=== What you have to do ===
The result should consist solely of the line containing "Open the Formátum menu" and the lines that follow it below, each reproduced exactly, the last line included.

[Saved data entries]

☆ ☆ ☆ ☆ ☆ ☆ ☆

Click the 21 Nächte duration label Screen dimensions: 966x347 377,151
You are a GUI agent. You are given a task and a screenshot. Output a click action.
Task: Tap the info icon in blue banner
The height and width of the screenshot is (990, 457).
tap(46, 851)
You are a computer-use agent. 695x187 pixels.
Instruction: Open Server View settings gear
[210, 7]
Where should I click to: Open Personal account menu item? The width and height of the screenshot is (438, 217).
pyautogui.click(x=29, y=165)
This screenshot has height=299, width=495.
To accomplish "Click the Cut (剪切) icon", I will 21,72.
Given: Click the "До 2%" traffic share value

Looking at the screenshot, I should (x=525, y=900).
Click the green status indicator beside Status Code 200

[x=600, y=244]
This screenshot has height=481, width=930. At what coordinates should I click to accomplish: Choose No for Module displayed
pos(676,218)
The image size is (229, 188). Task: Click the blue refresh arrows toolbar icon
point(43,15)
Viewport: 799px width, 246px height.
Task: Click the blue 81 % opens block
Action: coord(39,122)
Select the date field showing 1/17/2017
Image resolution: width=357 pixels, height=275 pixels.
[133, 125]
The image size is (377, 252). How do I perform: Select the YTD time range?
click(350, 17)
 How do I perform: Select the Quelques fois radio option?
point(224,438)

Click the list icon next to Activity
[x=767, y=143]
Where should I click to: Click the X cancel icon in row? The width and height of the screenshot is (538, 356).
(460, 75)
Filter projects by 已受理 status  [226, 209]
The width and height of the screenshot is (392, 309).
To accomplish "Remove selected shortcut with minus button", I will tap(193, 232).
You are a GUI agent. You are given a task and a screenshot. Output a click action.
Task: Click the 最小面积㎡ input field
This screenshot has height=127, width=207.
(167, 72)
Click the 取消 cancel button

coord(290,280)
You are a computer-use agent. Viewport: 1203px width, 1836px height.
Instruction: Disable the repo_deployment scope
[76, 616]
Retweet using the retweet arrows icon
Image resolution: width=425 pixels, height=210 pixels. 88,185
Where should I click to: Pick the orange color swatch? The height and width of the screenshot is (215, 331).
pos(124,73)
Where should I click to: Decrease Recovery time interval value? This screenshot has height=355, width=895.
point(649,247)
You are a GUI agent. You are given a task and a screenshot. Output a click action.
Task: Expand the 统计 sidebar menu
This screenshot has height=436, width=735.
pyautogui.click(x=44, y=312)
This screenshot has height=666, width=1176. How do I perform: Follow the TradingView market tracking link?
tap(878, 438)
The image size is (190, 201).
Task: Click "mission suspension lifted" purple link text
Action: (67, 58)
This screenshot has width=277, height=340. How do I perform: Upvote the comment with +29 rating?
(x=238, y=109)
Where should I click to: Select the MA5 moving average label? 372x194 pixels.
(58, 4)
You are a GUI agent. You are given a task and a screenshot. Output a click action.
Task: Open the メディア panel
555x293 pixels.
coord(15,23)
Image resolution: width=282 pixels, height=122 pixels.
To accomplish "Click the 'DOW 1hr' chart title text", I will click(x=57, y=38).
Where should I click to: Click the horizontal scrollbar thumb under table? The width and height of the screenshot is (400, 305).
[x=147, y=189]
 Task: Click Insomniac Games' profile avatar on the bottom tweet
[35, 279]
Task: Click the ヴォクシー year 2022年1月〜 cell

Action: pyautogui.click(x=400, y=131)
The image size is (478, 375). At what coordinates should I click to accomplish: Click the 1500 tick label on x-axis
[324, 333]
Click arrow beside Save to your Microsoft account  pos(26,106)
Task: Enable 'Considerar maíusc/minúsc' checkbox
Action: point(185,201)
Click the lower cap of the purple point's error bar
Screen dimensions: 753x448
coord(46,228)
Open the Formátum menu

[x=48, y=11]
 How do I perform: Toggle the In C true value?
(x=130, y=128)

☆ ☆ ☆ ☆ ☆ ☆ ☆

=== Output below ===
Open the Formátum menu

[x=48, y=11]
 How do I perform: Toggle the In C true value?
(x=130, y=128)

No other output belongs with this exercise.